A dramatic increase in violence at last month’s Group of Eight (G8) summit in Genoa has raised the stakes for both sides in the battle over corporate globalization.
Reports emerging from Italy as protesters get out of jail or the hospital are truly horrifying. Police entered a school in which people were sleeping and brutally beat almost everyone. The British paper the Guardian says “bloodlust consumed some members of the police and paramilitary carabinieri.”
The police assault took place not in the camp of the infamous Black Bloc, but in a place where the peaceful demonstrators of the Genoa Social Forum were sleeping. No one resisted and yet they were brutally beaten. More than sixty people were taken to hospital in ambulances.
One police officer spoke to the media on conditions of anonymity. He asked his fellow officers to stop the brutality. They told him, “We don’t have to worry because we are covered.” He assumed this meant they were given freedom by higher ups to engage in maximum brutality.
Francisco Martone, a Green party senator, told the BBC that fascists had infiltrated the police. This corresponds with reports from indymedia that people arrested were forced shout “Viva el Duce” to a picture of Mussolini (the Second World War Italian fascist dictator). It is perhaps not surprising since the coalition of Italian Prime Minister Silvio Berlusconi’s ruling coalition includes the formerly fascist National Alliance.Nevertheless, people in power, including our own Jean Chretien, focused their verbal attacks on the protesters. What about the threat of fascism? What about the threat of extreme right groups using the cover of the police to savage left-wing protesters? What about the danger that our own police forces see events in Italy as permission to up their level of brutality? This is a much greater danger to democracy than a couple of hundred hooded protesters with sticks and stones.
However, events in Italy also raise serious questions for the anti-globalization movement. Those identified as Black Bloc in Genoa played a much more destructive role than in previous demonstrations. They engaged in wanton property destruction, overturned cars and set them on fire, broke windows in residential areas and even at times attacked other demonstrators. In Quebec and Seattle, the Black Bloc restricted their attacks to symbols of corporate power or the police.
Discussions on the Internet and reports from observers suggest these were people dressed as the Black Bloc – some of them neo-nazis – who wreaked this havoc. Whether or not fascists infiltrated the Black Bloc in Genoa, the mysterious character of the group that always dresses in black with masks poses problems for the anti-globalization movement. Because of the general attitude of respect for “diversity of tactics” among anti-globalization activists, there is a reticence to criticize anyone’s tactics. If neo-nazis or other thugs dress as Black Bloc, how is anyone to know?
The spiraling violence at these demonstrations is perhaps inevitable. Any violence provides police with an excuse to use repression against everyone. More people start to fight back and then the violence escalates. A lot of people who went to Genoa or Quebec City as pacifists returned ready to fight back the next time.
The protests won’t be stopped because of increased police violence or by moving high-level meetings to obscure out-of-the-way places like Qatar or Kananaskis. After the police killing of young Carlo Giulana in Genoa, 300,000 people took the streets in the largest anti-globalization demonstration yet. Alberta activists have already sent out a call for an action at Kananaskis.

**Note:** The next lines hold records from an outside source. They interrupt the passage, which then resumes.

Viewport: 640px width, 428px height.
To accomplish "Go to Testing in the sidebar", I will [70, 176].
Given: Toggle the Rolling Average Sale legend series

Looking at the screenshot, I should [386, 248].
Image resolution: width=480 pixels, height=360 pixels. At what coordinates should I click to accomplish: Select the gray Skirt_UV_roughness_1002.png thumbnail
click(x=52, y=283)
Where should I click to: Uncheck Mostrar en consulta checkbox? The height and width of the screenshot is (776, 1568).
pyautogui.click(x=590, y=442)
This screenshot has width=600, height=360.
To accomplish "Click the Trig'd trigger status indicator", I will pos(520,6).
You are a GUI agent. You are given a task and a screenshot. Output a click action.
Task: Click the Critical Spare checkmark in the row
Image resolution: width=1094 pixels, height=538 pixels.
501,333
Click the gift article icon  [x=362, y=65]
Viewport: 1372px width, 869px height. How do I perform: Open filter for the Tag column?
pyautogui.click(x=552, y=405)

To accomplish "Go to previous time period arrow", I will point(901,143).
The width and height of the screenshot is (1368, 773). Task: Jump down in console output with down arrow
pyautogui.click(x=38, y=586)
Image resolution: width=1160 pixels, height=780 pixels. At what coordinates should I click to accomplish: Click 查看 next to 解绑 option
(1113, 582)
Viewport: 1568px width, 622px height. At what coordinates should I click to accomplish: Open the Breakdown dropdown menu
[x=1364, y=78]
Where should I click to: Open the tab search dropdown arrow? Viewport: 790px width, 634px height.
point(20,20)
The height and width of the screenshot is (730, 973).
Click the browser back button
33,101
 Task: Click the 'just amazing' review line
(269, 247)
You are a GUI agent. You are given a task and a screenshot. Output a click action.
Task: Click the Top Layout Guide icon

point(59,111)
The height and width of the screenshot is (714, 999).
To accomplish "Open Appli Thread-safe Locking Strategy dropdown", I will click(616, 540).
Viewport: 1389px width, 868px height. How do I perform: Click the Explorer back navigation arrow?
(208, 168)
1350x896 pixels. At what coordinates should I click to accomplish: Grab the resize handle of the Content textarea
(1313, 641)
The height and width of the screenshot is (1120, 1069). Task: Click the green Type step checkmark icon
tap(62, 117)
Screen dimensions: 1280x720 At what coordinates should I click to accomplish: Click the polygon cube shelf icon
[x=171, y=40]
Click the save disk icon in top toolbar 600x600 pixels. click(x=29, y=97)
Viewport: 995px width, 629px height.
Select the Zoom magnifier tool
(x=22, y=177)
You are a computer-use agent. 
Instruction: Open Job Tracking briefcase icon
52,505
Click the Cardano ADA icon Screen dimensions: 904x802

There is nowhere in the world that leaders can hide from the growing movement against corporate globalization. If they continue to demonize the protests rather than listening to their demands and proposals, violence will escalate as, increasingly, young people give up peaceful means for achieving their goals. This is a scenario that none of us can afford.
Jean Chrétien should rethink the location of the next G8 and instead invite a delegated group representing all wings of the anti-globalization movement to address the G8 leaders with their concerns in a public meeting. This would be real leadership, more like Nelson Mandela than Arnold Schwartzenegger.